Tony Langham: The industry needs to value its critical friends


“Over the last 30 years financial services has done its best to trash its own reputation. But, even now, it’s not too late as long as the industry values its critical friends”.

When Margaret Thatcher accepted Norman Fowler’s resignation from the Cabinet in January 1990 she wrote, in thanking him for his work reforming social security, “I know you take great satisfaction, and deservedly so, in the rapid spread of personal pensions.” The introduction of personal pensions in 1988 was accompanied by Government advertising exhorting people to ‘break the chains’ of compulsory pension scheme membership and enjoy pensions freedom. Millions heeded the call. Six years of mis-selling  later, the regulator forced providers to review  all personal pensions sold, resulting in insurers and financial advisers paying at least £11.8bn in compensation.
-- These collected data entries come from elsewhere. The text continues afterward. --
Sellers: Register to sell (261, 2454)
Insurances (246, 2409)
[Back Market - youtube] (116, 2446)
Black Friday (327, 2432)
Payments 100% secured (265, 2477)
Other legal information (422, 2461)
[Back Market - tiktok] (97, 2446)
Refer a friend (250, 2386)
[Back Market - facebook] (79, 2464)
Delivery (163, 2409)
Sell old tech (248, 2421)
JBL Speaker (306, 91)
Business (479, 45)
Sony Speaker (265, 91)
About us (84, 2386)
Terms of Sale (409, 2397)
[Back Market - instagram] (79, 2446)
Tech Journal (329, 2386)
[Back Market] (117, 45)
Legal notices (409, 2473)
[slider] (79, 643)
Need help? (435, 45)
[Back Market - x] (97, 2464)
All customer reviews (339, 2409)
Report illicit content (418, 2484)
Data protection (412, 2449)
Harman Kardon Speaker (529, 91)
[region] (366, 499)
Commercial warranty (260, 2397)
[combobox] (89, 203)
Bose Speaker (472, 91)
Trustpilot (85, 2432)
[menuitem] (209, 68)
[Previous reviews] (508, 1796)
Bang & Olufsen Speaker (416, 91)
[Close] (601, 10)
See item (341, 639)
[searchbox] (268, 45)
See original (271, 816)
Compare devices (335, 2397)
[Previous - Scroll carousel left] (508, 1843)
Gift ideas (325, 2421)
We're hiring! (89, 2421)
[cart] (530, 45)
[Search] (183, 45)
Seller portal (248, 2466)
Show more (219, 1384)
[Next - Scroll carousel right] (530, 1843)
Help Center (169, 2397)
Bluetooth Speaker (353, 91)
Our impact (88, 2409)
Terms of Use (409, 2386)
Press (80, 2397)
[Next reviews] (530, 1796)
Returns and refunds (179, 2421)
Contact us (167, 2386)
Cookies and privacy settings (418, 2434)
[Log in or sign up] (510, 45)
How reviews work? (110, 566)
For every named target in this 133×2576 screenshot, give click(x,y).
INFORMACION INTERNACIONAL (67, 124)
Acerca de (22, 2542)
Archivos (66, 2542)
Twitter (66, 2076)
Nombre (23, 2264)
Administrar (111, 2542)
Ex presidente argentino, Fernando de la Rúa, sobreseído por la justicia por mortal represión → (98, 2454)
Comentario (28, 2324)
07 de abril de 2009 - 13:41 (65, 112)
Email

At the time, pensions mis-selling seemed a one-off. The financial services industry had betrayed the Government’s trust and the faith the public placed in it. Surely it wouldn’t happen again ? Instead, pension mis-selling proved to be the template for the industry over much of the next  20 years. Where pensions led, endowment mortgages, precipice bonds, split capital investment trusts, PPI and LIBOR setting followed. I could go on, but it’s a much travelled landscape.

The result is that the industry’s reputation in 2015 is at an all time low. Of 18 industries surveyed by Opinium Research for Lansons earlier this year, only the tobacco industry is perceived to have a lower reputation by the British public. Within financial services, only the payment services sector, such companies as VISA and MasterCard, has a positive image. In terms of trust, banks, while not trusted, are mis-trusted less than pensions, insurance and investment companies.

All of us have lived with this issue of declining reputation and supposed lack of trust for many years now, and maybe it doesn’t matter. Many individual companies have developed  much stronger reputations than their sector. According to The CityUK the UK is the world’s leading exporter of financial services. Of 30 sectors looked at by Reed, banking is the highest paid sector, with financial services (exc banking) in sixth. The three highest paid financial services jobs, according to Reed, are hedge funds, mergers & acquisitions and independent financial advisers.

For me, though, this decline in reputation is important and it’s having three key impacts on the industry. Firstly, the loss of faith of Government has given the industry a weaker voice in shaping the rules of the game. This was most evident over the introduction of pensions freedom, where the team of Treasury advisers around Charles Roxbrugh felt strong enough to go ahead without consulting the industry at all. In the forthcoming Financial Advice Market Review (FAMR) and the threatened thematic review of asset management, the industry voice will have less credibility than many other stakeholders.
Secondly, poor reputation does, over time, degrade the quality of the workforce. Opinium’s research shows that reputation is the third most important factor in deciding where to work after salary and the job itself. Lansons “Britain at Work” Report earlier this year reveals that financial services is in the bottom  three sectors for job satisfaction and being proud of the job you do. The talent shortage bemoaned by many advisers is directly traceable to the industry’s image problem.
Thirdly, the loss of reputation leaves the big banks, insurers and asset managers vulnerable to challenger brands and disruptors, but possibly more damaging, extremely vulnerable to price competition and therefore margin squeeze.

But it’s not too late. The recent travails of Thomas Cook, Volkswagen and Talk Talk have at least convinced the world that it’s not just financial services. And Toyota’s recovery last month to become the world’s biggest car seller, after its own crises, shows how short memories are in this social and digital age.

Reputational recovery, for the financial services industry, will come through changed behaviour. As Stephen Covey said “you can’t talk your way out of what you behaved your way into”. Martin Lewis’ message is more straightforward : “if you want to be trusted, be trustworthy”. Financial services companies need to accept that they haven’t yet changed enough. They need “critical friends” not cheerleaders. This includes Non-Executive Directors and professional advisers – and means taking critics and whistleblowers seriously. Ever since its launch in 1985 Money Marketing has fought hard in this regard. Where too many of the industry’s trade bodies have been mere apologists, Money Marketing Editors from Roger Anderson and Tim Potter through to Natalie Holt today have been what the industry needs, a critical friend.

Martin Wheatley said that changing bank behaviour would take 18 months, for each of the eight levels of staff, so around 12 years in total – and new City Minister Harriet Baldwin agreed, when I asked her at this year’s Conservative Conference in Manchester. This “culture change” challenge applies equally to insurers, asset managers and financial advisers. By putting customers at the centre of its world and charging fairly for what it does, the financial services industry can still put the reputational disasters of the last 30 years behind it and return to the sunny uplands of trust it enjoyed in 1985.